Using the records below, repeat exactly the lines from the one holding "Task: Select the Service Providers tab" through the one holding "Image resolution: width=884", both ends included, and no others.

··· Data for analysis

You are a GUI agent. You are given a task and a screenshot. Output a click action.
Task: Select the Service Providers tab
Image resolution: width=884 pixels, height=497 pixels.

······
··· Data for analysis

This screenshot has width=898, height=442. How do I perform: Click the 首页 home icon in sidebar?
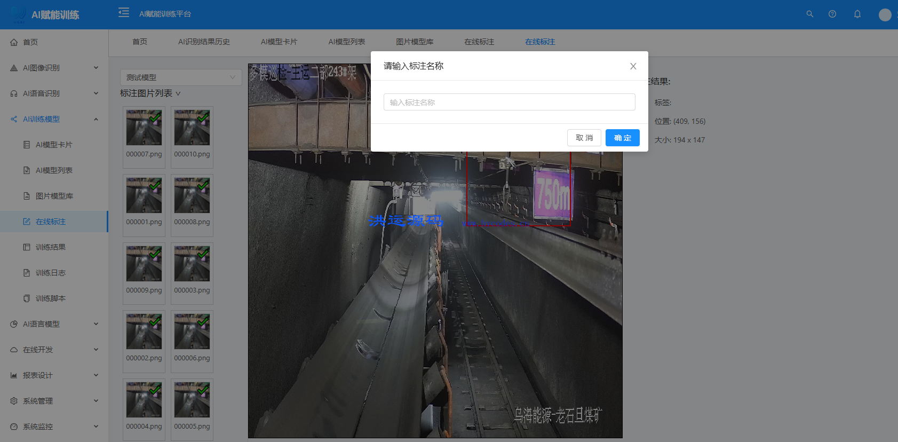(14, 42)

······

Task solution:
Task: Select the Service Providers tab
Image resolution: width=884 pixels, height=497 pixels.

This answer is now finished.